▸ Exercise: Spot each line in the records below where the word "tweet" occurs, then copy it.

▸ Provided data:
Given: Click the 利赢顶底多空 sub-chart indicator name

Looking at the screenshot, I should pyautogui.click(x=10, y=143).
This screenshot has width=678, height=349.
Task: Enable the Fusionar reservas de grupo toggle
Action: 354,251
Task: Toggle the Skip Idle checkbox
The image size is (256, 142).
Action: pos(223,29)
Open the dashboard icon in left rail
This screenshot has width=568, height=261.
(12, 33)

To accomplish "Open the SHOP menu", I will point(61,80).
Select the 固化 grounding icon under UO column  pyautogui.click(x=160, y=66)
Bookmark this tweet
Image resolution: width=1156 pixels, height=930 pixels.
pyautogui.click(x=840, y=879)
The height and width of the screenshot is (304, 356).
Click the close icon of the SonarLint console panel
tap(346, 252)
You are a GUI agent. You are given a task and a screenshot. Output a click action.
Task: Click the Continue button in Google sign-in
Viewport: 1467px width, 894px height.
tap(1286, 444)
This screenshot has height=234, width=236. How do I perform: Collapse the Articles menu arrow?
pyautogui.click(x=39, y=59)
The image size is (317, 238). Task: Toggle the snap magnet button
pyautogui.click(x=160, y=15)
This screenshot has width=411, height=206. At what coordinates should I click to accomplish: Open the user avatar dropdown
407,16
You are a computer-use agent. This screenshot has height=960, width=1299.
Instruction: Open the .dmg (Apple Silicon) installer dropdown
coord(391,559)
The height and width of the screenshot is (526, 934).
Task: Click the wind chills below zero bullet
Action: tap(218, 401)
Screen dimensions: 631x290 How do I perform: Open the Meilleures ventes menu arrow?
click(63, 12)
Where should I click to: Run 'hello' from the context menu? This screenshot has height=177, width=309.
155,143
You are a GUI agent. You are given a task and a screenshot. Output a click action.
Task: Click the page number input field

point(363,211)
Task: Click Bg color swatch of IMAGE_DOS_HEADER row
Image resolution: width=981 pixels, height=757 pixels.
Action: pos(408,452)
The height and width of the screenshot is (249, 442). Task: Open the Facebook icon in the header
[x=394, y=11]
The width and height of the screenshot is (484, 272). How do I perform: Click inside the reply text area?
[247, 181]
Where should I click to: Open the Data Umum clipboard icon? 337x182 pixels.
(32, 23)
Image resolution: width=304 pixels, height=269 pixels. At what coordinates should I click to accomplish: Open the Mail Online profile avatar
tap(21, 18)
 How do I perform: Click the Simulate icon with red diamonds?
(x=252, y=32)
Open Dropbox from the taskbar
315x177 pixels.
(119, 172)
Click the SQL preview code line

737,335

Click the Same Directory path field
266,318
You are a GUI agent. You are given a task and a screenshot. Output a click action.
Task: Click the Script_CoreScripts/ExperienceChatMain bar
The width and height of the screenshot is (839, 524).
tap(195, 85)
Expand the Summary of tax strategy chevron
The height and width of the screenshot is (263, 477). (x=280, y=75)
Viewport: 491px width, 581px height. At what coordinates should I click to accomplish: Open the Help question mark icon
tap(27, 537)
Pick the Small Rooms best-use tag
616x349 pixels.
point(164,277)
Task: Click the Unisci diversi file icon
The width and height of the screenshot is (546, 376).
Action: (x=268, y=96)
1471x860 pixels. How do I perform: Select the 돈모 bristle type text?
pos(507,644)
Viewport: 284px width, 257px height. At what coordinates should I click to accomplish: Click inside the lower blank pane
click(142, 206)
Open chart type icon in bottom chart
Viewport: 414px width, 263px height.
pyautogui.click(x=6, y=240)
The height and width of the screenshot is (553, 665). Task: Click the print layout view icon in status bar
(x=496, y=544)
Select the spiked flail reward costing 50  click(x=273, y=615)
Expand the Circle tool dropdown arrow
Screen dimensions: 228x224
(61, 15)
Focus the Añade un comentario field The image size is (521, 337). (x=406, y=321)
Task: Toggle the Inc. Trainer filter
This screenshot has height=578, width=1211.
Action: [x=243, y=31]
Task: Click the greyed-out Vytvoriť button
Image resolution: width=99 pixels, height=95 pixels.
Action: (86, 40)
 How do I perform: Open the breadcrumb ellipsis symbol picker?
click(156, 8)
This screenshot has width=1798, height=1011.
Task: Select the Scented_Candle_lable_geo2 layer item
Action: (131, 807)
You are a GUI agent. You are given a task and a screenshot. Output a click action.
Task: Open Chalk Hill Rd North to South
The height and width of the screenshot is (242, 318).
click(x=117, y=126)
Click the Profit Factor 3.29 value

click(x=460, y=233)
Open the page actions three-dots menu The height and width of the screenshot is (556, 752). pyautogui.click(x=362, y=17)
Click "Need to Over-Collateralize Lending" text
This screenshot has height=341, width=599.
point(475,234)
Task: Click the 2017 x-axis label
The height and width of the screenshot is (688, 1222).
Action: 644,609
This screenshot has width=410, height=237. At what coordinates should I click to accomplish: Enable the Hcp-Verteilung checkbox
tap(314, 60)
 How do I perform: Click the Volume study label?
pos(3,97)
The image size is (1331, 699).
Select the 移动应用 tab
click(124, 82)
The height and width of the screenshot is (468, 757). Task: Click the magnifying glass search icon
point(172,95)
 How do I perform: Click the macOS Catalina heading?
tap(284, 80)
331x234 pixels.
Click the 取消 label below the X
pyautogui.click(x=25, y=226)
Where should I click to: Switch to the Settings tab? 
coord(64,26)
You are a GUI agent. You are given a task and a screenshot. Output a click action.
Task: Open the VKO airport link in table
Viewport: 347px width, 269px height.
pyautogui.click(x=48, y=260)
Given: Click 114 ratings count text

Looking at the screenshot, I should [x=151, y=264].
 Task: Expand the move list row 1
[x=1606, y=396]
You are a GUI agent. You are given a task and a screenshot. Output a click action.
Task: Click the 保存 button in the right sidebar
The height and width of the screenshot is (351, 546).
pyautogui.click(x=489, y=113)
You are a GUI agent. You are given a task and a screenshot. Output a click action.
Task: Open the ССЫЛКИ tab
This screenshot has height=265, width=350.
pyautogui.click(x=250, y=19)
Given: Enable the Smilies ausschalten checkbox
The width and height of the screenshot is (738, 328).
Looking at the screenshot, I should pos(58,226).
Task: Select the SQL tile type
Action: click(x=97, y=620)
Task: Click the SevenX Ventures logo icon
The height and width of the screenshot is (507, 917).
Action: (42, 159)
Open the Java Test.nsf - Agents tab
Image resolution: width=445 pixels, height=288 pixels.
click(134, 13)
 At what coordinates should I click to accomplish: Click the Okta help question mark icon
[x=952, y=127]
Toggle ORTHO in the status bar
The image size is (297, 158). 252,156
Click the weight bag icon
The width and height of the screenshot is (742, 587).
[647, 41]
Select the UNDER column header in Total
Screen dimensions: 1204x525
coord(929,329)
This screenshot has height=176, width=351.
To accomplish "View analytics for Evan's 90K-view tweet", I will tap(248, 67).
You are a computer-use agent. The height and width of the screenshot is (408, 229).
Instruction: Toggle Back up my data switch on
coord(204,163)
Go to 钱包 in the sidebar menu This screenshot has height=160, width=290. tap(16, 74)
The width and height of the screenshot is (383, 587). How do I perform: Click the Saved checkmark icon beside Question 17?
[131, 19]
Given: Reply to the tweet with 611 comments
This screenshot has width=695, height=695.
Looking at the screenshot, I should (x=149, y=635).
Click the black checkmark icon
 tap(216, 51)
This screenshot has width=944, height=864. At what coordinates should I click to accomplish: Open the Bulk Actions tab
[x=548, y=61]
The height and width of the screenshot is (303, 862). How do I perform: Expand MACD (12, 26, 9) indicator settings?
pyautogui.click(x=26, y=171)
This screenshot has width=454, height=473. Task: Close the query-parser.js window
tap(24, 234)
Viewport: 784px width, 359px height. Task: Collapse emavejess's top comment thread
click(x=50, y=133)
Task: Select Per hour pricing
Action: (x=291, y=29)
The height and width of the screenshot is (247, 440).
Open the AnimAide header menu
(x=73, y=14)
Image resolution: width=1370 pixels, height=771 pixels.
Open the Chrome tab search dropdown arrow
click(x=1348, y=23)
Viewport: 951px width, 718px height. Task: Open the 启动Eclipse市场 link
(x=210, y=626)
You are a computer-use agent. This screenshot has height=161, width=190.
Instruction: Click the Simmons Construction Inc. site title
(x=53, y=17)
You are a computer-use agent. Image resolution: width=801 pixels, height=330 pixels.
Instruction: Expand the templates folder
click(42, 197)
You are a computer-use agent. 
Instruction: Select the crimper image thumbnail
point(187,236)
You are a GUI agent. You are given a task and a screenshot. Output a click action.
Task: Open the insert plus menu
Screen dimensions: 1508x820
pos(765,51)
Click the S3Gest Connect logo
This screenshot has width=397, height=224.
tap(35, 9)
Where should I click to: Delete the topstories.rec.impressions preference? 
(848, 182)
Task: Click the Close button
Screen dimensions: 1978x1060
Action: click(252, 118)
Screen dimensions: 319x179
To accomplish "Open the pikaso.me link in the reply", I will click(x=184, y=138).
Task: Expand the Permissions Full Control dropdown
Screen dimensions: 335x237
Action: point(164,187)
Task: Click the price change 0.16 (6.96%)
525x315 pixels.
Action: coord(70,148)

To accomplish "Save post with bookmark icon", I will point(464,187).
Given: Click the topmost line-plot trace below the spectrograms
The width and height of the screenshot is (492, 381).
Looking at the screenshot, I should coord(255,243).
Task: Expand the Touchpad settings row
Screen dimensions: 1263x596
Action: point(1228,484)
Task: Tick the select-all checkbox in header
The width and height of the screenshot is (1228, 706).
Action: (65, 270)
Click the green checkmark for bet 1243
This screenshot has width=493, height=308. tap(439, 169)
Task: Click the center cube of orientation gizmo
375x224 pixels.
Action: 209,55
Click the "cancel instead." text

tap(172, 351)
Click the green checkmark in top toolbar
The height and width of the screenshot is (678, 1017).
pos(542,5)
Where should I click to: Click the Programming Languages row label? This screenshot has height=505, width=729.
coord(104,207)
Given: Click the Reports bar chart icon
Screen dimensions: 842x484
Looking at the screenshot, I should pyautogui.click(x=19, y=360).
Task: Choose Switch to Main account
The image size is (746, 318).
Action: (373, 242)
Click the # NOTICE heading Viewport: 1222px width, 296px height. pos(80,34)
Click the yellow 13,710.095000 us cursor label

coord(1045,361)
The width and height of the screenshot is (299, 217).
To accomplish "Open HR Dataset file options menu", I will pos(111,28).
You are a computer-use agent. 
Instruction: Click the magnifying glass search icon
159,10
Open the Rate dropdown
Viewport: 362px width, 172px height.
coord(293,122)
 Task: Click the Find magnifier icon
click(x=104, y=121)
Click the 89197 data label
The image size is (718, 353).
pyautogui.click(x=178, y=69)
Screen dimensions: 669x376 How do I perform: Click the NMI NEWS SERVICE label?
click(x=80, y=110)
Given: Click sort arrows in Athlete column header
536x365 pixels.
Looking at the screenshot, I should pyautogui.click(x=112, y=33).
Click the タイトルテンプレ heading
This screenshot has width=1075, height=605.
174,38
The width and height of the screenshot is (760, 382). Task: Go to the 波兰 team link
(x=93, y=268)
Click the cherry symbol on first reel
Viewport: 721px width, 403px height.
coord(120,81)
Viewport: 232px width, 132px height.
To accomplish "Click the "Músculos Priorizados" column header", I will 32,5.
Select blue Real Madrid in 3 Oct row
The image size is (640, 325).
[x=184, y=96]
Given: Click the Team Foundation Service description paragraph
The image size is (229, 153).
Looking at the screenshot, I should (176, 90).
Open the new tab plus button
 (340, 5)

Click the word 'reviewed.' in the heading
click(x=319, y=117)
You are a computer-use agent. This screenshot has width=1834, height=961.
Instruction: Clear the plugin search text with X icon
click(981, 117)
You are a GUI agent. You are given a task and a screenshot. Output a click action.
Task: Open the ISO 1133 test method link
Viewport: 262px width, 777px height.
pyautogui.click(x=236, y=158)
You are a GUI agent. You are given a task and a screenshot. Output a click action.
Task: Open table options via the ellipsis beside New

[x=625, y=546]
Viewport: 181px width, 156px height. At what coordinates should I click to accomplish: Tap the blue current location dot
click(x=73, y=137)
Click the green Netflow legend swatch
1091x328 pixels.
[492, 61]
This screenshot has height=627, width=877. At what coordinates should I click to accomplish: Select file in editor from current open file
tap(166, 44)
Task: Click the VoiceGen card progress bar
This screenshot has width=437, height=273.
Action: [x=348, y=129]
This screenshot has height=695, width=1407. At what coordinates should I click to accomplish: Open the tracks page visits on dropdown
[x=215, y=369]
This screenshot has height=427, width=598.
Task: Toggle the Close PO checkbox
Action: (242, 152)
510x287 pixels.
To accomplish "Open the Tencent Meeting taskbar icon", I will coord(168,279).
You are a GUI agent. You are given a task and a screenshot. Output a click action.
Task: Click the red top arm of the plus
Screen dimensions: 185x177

▸ Completed task:
Bookmark this tweet
To accomplish "View analytics for Evan's 90K-view tweet", I will tap(248, 67).
Given: Reply to the tweet with 611 comments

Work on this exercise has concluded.